Do not treat plugin activation failure as proof failure. Report it separately as a UI/plugin issue while preserving the WIT artifact path.

### 0.1 Failure Diversification Handoff

Use this protocol before returning a final `GAP`, `FAILED_ATTEMPT`, or `REJECTED` for a nontrivial theorem:

1. Freeze the target and summarize the failed route.
2. Write the failure note described above.
3. Ask top-level Witsoc/Explorer to spawn alternate-method agents when Plane/OpenScientist spawning is available.
4. Suggested alternates:
   - different proof strategy or external theorem source,
   - different formalization decomposition,
   - counterexample/obstruction search,
   - lemma discovery or premise search,
   - weakened conditional theorem only if the original target remains explicitly marked as unresolved.
5. Do not ask a new agent to "fix this proof" unless the repair route is materially different. Prefer "try a distinct route and explain why it avoids the recorded failure."

Only stop locally without spawning alternates when the failure is purely mechanical and immediately repairable, or when worker spawning is unavailable and at least two materially different local methods have already failed.

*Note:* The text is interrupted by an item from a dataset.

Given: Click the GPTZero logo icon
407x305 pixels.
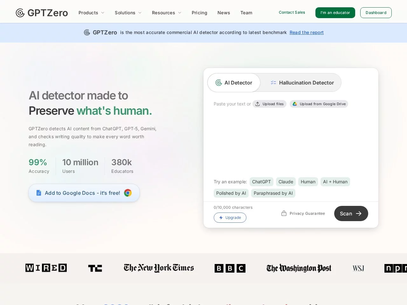Looking at the screenshot, I should pos(20,13).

For nontrivial problems, start from `runs/<task>/handoff.json` conforming to `../references/schemas/handoff.schema.json`. It must contain the problem profile, source citations, solved-problem map if relevant, ontology map, ranked and rejected theorem candidates, search budget, proof compression record, backward chains, falsification results, obstructions, barrier map, open-product target for open problems, conjectures, proof objects, frozen target, artifact target, selected sketch, lemma arrays with economics, obligation graph, external facts with verification records, theorem preconditions, mutation tracker, known gaps, counterexamples checked, target-freeze hashes, and formalization notes. Do not substitute broad theorem search inside Generator for this handoff; return to Explorer when a repair needs new lemmas or premises.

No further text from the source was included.